* _What you will do_
Go through the data and report each line that holds the string "badge".

Stored data entries:
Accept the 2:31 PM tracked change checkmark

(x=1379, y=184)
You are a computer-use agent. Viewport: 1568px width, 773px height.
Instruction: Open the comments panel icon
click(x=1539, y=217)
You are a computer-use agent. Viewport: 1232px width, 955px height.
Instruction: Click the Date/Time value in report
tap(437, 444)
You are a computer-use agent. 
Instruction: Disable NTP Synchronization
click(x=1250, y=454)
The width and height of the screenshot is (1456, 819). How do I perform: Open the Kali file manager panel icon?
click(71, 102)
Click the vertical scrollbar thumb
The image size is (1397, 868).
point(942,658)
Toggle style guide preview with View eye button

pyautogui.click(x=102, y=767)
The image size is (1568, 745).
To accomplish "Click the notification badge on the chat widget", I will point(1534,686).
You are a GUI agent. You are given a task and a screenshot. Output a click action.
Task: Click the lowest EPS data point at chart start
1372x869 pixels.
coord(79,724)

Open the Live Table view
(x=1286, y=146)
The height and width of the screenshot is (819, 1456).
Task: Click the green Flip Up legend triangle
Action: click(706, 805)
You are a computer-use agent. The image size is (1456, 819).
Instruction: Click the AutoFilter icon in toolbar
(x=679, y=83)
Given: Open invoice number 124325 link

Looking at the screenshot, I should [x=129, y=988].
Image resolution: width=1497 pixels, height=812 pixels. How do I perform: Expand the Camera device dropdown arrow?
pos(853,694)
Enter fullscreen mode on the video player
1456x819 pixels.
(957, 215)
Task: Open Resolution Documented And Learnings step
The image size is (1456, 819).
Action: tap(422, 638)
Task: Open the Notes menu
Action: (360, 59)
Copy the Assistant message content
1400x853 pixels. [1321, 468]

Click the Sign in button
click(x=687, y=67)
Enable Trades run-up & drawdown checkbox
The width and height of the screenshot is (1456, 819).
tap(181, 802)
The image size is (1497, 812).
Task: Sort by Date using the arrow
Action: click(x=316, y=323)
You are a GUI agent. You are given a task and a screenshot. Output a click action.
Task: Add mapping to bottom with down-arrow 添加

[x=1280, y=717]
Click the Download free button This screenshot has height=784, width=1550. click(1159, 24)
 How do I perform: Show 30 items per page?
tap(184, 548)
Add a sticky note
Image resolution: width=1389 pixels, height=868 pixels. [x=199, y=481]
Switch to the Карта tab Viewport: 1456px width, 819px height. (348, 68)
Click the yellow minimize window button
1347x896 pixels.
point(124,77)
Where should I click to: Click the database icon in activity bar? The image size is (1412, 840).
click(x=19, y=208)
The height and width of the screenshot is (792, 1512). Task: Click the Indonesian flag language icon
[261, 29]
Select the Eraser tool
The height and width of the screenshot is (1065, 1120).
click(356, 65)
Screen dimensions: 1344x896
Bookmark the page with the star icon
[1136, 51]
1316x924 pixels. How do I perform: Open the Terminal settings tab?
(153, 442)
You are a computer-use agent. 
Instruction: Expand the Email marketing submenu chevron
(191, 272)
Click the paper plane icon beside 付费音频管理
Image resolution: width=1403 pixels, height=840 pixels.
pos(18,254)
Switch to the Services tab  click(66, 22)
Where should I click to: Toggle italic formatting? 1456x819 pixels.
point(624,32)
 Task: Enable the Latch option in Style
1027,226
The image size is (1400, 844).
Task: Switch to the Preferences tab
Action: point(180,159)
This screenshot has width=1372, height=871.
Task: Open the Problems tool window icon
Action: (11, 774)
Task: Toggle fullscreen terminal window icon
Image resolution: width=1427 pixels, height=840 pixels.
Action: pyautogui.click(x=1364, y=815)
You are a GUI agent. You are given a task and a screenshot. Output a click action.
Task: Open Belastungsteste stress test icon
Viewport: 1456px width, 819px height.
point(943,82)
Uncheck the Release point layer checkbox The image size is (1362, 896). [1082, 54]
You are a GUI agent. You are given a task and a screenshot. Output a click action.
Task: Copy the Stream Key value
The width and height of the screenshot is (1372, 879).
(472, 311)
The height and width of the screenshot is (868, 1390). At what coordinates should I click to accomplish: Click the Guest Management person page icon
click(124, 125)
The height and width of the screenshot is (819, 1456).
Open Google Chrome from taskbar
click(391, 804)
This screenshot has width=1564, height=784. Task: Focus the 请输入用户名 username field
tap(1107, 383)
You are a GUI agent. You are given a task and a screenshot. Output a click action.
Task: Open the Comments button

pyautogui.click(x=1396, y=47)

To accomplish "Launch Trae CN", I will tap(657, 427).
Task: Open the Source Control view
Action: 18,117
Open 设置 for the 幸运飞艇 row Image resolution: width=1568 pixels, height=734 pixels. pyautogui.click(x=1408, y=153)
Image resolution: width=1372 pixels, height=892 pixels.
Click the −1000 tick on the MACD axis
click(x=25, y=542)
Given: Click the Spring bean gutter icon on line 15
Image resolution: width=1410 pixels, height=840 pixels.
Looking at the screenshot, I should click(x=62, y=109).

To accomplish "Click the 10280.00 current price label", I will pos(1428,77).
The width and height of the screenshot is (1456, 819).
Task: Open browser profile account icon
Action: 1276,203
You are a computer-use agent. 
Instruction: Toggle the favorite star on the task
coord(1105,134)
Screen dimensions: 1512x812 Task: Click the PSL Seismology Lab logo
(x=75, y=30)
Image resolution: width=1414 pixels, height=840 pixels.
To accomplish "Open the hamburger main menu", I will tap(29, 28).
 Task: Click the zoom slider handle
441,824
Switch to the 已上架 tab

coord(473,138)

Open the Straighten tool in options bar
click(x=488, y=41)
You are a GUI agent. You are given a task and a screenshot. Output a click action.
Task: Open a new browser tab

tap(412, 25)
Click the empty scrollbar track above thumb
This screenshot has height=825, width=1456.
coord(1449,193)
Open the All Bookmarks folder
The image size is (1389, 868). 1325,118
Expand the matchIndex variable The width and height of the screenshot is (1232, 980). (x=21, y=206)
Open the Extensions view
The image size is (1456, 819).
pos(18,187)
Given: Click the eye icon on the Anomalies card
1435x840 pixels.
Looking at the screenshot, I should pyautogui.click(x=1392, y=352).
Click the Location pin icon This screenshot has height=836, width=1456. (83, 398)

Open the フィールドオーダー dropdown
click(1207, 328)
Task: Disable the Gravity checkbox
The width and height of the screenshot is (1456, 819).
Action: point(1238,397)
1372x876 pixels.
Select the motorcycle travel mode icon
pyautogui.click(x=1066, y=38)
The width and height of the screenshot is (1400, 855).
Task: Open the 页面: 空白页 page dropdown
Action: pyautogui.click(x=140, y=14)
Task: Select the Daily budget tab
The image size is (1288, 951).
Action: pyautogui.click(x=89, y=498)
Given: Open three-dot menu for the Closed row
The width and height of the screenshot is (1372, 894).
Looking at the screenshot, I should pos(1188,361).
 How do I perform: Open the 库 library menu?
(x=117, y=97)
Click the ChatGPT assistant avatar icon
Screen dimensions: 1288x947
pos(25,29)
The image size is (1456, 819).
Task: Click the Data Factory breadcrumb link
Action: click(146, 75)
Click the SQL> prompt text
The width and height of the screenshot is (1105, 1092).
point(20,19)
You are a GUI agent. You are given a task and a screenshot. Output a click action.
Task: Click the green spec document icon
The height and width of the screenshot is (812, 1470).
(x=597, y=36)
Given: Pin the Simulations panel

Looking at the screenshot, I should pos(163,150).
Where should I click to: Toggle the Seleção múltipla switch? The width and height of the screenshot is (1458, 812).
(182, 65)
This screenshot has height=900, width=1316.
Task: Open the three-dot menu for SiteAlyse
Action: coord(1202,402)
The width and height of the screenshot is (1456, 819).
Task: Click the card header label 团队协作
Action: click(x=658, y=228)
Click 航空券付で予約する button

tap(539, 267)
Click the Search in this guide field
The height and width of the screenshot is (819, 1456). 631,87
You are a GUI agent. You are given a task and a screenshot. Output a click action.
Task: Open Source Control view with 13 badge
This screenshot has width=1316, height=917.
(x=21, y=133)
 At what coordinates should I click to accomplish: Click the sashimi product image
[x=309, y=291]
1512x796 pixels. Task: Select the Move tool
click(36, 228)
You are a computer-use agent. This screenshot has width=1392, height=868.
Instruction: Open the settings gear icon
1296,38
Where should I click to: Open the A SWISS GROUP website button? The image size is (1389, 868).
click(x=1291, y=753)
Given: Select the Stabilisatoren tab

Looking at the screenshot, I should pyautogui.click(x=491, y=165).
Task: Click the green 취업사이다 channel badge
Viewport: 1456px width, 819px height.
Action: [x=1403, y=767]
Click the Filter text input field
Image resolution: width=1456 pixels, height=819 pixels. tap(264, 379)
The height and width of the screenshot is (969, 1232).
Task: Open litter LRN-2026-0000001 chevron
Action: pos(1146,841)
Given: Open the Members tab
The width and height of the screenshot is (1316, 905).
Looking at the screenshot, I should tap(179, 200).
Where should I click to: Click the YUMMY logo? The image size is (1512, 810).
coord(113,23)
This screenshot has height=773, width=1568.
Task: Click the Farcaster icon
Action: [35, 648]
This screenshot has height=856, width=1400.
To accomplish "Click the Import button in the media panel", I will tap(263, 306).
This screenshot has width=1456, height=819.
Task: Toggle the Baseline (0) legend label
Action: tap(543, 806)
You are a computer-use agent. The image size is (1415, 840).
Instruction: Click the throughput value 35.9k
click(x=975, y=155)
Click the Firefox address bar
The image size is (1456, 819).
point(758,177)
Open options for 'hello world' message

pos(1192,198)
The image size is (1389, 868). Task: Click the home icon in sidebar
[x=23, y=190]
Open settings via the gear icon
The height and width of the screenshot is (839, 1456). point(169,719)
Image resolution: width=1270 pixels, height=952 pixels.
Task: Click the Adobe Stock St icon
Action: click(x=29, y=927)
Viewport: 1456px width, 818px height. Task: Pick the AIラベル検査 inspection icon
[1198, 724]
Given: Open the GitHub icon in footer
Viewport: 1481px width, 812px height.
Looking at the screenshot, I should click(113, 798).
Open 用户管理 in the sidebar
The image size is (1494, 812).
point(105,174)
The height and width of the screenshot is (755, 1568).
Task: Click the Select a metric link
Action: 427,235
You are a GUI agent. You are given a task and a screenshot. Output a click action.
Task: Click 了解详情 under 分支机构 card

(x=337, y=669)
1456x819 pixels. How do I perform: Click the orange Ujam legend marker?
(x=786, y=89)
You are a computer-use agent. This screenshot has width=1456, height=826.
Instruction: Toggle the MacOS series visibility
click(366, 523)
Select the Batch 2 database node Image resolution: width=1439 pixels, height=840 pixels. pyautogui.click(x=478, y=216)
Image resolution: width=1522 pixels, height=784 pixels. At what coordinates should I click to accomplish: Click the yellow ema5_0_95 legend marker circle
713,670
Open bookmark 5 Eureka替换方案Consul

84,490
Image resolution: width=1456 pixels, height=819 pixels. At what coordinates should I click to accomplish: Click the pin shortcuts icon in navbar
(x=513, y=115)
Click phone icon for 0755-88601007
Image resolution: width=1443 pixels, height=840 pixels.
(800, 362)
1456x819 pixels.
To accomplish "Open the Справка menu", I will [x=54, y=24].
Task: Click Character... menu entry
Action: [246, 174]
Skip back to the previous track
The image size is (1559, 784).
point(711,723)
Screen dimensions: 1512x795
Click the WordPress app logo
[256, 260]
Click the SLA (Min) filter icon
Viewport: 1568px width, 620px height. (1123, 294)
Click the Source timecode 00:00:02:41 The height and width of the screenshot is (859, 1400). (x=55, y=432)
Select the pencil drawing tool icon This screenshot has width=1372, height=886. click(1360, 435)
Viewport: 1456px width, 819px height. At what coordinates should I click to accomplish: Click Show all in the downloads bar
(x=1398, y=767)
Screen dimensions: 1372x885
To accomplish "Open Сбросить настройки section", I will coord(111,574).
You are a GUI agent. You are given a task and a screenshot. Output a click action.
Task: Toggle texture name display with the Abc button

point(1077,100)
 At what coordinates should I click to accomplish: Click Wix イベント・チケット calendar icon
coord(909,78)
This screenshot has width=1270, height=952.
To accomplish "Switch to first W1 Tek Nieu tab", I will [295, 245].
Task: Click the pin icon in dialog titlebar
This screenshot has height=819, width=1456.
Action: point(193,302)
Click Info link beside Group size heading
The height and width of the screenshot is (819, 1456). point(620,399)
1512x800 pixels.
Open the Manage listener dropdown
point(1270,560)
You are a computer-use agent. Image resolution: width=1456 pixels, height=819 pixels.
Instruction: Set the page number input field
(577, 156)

* _Answer box_
To accomplish "Click the notification badge on the chat widget", I will point(1534,686).
Task: Open Source Control view with 13 badge
Task: Click the green 취업사이다 channel badge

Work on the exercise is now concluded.